Apache Cassandra is a NoSQL database platform particularly suited for these types of Big Data challenges. Cassandra’s data model is an excellent fit for handling data in sequence regardless of data type or size. When writing data to Cassandra, data is sorted and written sequentially to disk. When retrieving data by row key and then by range, you get a fast and efficient access pattern due to minimal disk seeks – time series data is an excellent fit for this type of pattern. Apache Cassandra allows businesses to identify meaningful characteristics in their time series data as fast as possible to make clear decisions about expected future outcomes.

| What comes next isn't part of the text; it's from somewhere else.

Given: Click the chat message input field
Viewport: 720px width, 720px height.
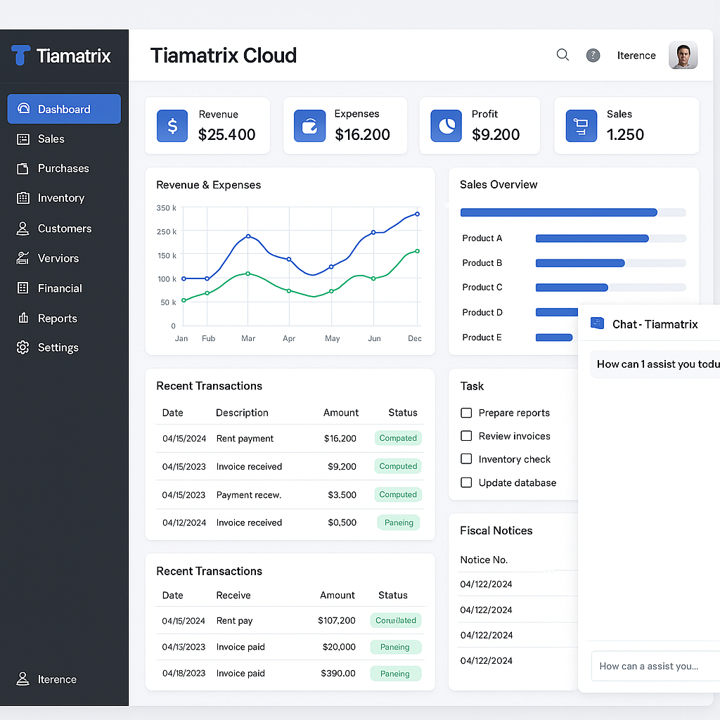Looking at the screenshot, I should [654, 666].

There are many flavors of time series data. Some can be windowed in the stream, others can not be windowed in the stream because queries are not by time slice but by specific year,month,day,hour. Spark Streaming lets you do both.
- KillrWeather Wiki
- com.datastax.killrweather Spark, Kafka and Cassandra workers
git clone https://github.com/killrweather/killrweather.git
cd killrweather
If this is your first time running SBT, you will be downloading the internet.
cd killrweather
sbt compile
# For IntelliJ users, this creates Intellij project files, but as of
# version 14x you should not need this, just import a new sbt project.
sbt gen-idea
1.Download the latest Cassandra and open the compressed file.

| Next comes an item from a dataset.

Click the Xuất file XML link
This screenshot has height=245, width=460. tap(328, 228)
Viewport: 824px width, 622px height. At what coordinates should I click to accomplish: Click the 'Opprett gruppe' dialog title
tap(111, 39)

2.Start Cassandra - you may need to prepend with sudo, or chown /var/lib/cassandra. On the command line:
./apache-cassandra-{version}/bin/cassandra -f
3.Run the setup cql scripts to create the schema and populate the weather stations table. On the command line start a cqlsh shell:
cd /path/to/killrweather/data
path/to/apache-cassandra-{version}/bin/cqlsh
-
Download the latest Cassandra and double click the installer.
-
Chose to run the Cassandra automatically during start-up
-
Run the setup cql scripts to create the schema and populate the weather stations table. On the command line start a cqlsh shell:
cd c:/path/to/killrweather c:/pat/to/cassandara/bin/cqlsh
You should see:
Connected to Test Cluster at 127.0.0.1:9042.
[cqlsh {latest.version} | Cassandra {latest.version} | CQL spec {latest.version} | Native protocol {latest.version}]
Use HELP for help.
cqlsh>
Run the scripts, then keep the cql shell open querying once the apps are running:
cqlsh> source 'create-timeseries.cql';
cqlsh> source 'load-timeseries.cql';
You will see this in all 3 app shells because log4j has been explicitly taken off the classpath:
log4j:WARN No appenders could be found for logger (kafka.utils.VerifiableProperties).

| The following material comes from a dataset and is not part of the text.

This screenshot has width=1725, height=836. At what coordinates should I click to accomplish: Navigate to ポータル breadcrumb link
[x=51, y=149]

log4j:WARN Please initialize the log4j system properly.
What we are really trying to isolate here is what is happening in the apps with regard to the event stream. You can add log4j locally.
To change any package log levels and see more activity, simply modify
1.Start KillrWeather
cd /path/to/killrweather
sbt app/run
As the KillrWeather
app initializes, you will see Akka Cluster start, Zookeeper and the Kafka servers start.
For all three apps in load-time you see the Akka Cluster node join and start metrics collection. In deployment with multiple nodes of each app this would leverage the health of each node for load balancing as the rest of the cluster nodes join the cluster:
2.Start the Kafka data feed app In a second shell run:
sbt clients/run
You should see:
Multiple main classes detected, select one to run:
[1] com.datastax.killrweather.KafkaDataIngestionApp
[2] com.datastax.killrweather.KillrWeatherClientApp
Select KafkaDataIngestionApp
, and watch the shells for activity. You can stop the data feed or let it keep running.
After a few seconds you should see data by entering this in the cqlsh shell:
cqlsh> select * from isd_weather_data.raw_weather_data;
This confirms that data from the ingestion app has published to Kafka, and that raw data is
streaming from Spark to Cassandra from the KillrWeatherApp
.
cqlsh> select * from isd_weather_data.daily_aggregate_precip;
Unfortunately the precips are mostly 0 in the samples (To Do).
3.Open a third shell and again enter this but select KillrWeatherClientApp
:
sbt clients/run
This api client runs queries against the raw and the aggregated data from the kafka stream. It sends requests (for varying locations and dates/times) and for some, triggers further aggregations in compute time which are also saved to Cassandra:
- current weather
- daily temperatures
- monthly temperatures
- monthly highs and low temperatures
- daily precipitations
- top-k precipitation
Next I will add some forecasting with ML :)
Watch the app and client activity in request response of weather data and aggregation data. Because the querying of the API triggers even further aggregation of data from the originally aggregated daily roll ups, you can now see a new tier of temperature and precipitation aggregation: In the cql shell:
cqlsh> select * from isd_weather_data.daily_aggregate_temperature;
cqlsh> select * from isd_weather_data.daily_aggregate_precip;
- Run the app com.datastax.killrweather.KillrWeatherApp
- Run the kafka data ingestion server com.datastax.killrweather.KafkaDataIngestionApp
- Run the API client com.datastax.killrweather.KillrWeatherClientApp
To close the cql shell:
cqlsh> quit;